### Records contained in a dataset
*** Begin section ***

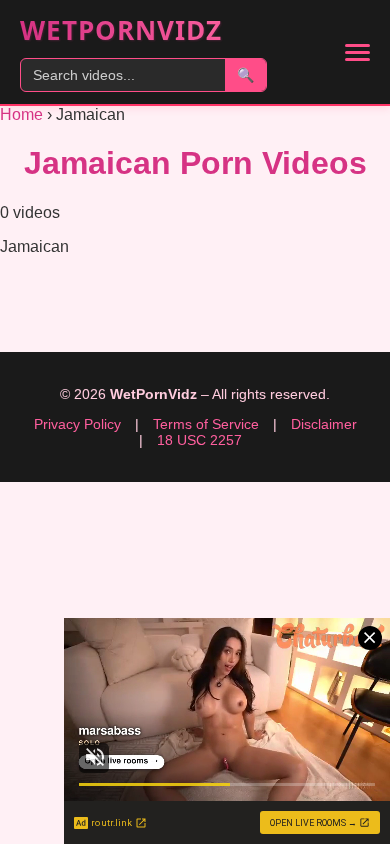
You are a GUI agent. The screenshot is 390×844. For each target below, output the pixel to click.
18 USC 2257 (199, 440)
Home (21, 114)
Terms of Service (206, 424)
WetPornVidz (121, 30)
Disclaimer (324, 424)
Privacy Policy (77, 424)
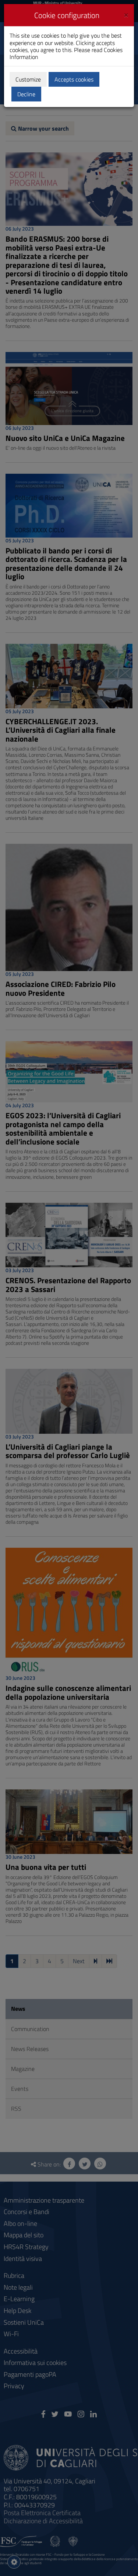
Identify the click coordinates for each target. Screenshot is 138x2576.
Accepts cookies (73, 79)
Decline (26, 94)
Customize (28, 79)
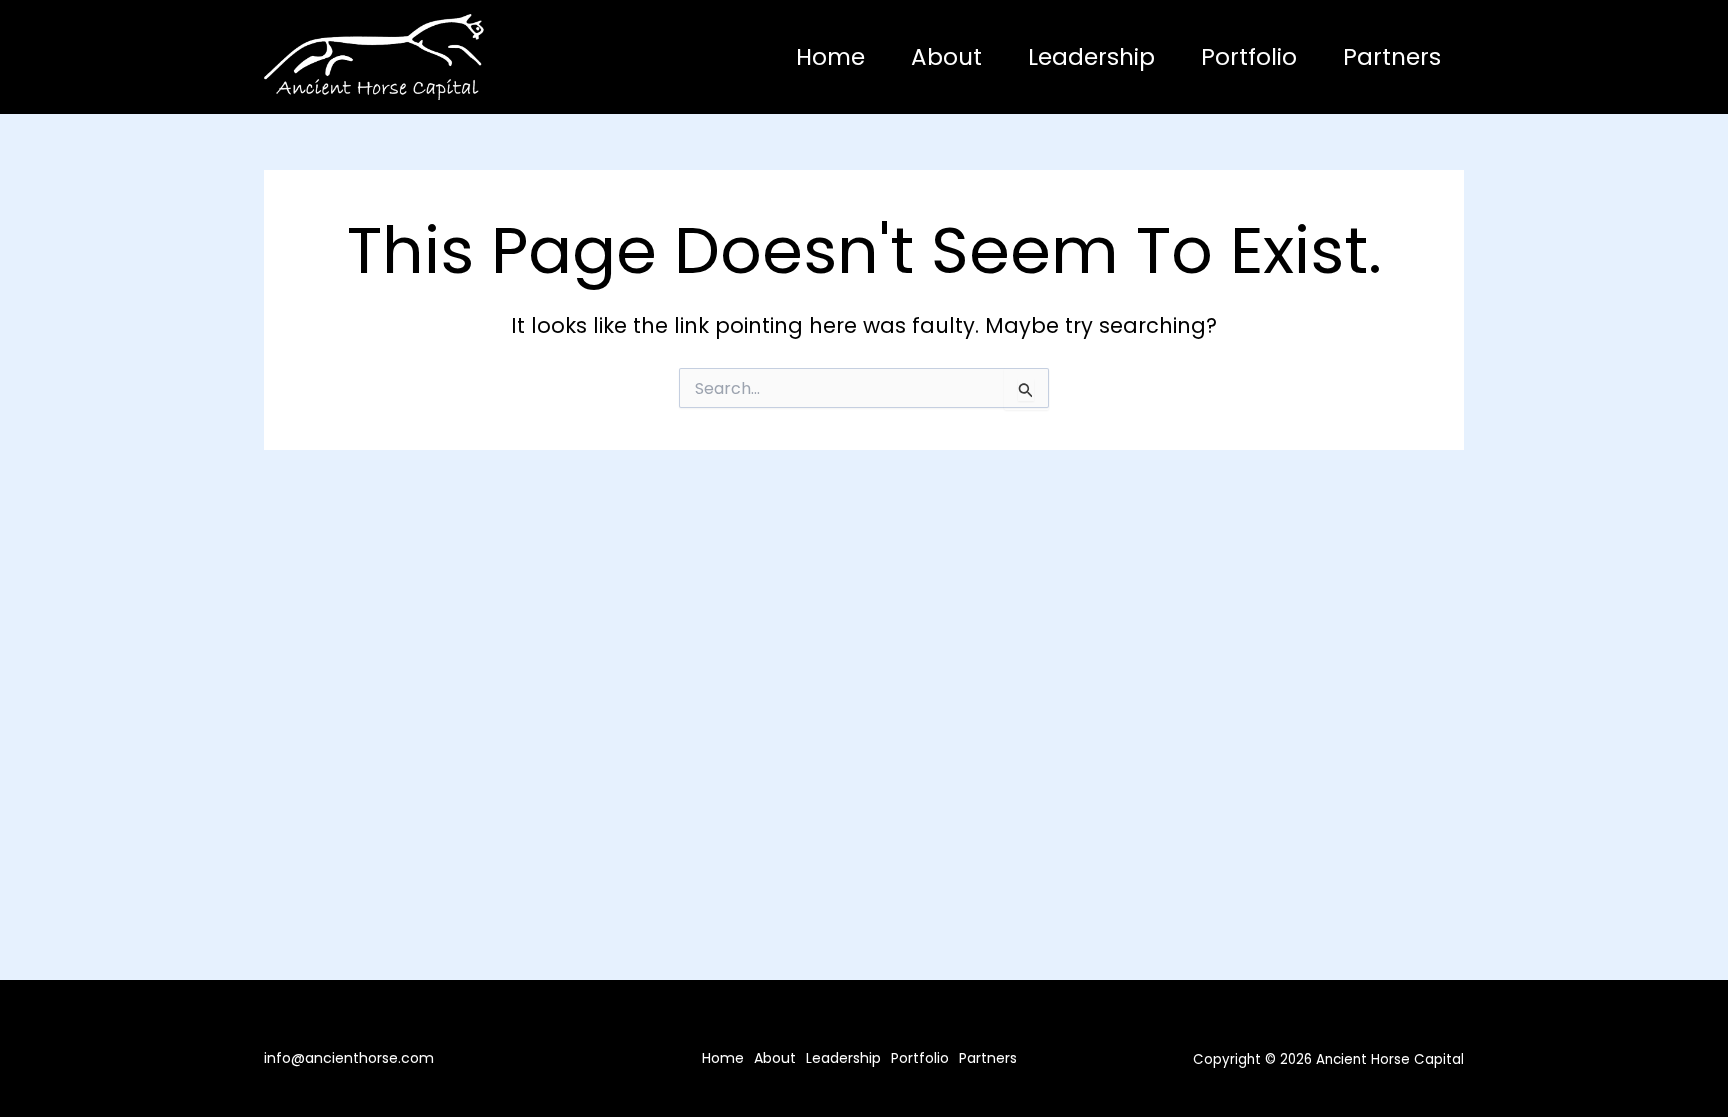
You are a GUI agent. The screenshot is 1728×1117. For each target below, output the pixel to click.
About (946, 57)
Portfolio (1249, 57)
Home (830, 57)
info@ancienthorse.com (349, 1058)
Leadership (1091, 57)
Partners (1392, 57)
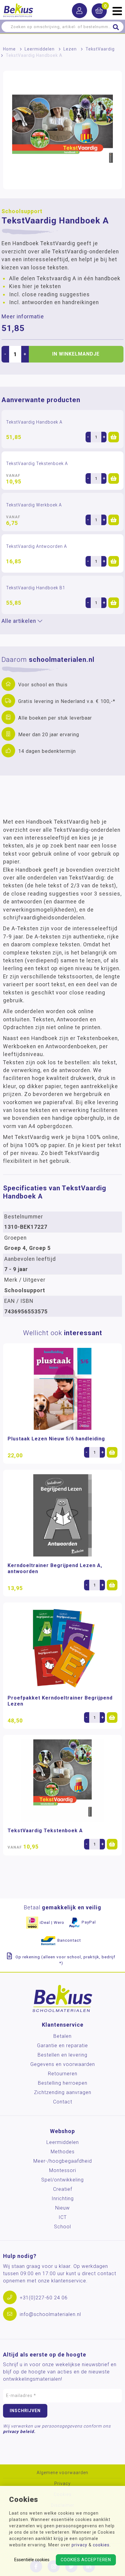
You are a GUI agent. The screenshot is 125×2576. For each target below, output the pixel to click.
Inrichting (63, 2198)
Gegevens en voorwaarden (62, 2064)
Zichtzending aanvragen (62, 2092)
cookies (101, 2544)
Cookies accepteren (86, 2559)
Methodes (63, 2152)
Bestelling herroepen (62, 2083)
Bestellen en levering (62, 2055)
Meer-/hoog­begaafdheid (62, 2161)
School (62, 2227)
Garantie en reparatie (62, 2045)
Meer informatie (23, 317)
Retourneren (62, 2074)
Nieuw (62, 2208)
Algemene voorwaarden (62, 2472)
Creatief (62, 2189)
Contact (62, 2102)
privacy (79, 2544)
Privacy (62, 2483)
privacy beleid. (19, 2431)
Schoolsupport (22, 211)
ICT (63, 2217)
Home (9, 49)
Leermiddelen (40, 49)
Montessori (62, 2170)
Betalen (62, 2036)
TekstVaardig (100, 49)
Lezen (70, 49)
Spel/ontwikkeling (62, 2180)
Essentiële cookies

*** End section ***

### ABOUT THIS TASK
Each line of the entries above that contains "click" must be copied into the answer.

### WRITTEN ANSWER
You are a GUI agent. The screenshot is 390×844. For each target below, output the pixel to click.
Identify the click coordinates for each target. Screenshot is 138x2576.
You are a GUI agent. The screenshot is 1728×1117. For each target below, output the pixel to click.
You are a GUI agent. The screenshot is 125×2576. For each target below, output the pixel to click.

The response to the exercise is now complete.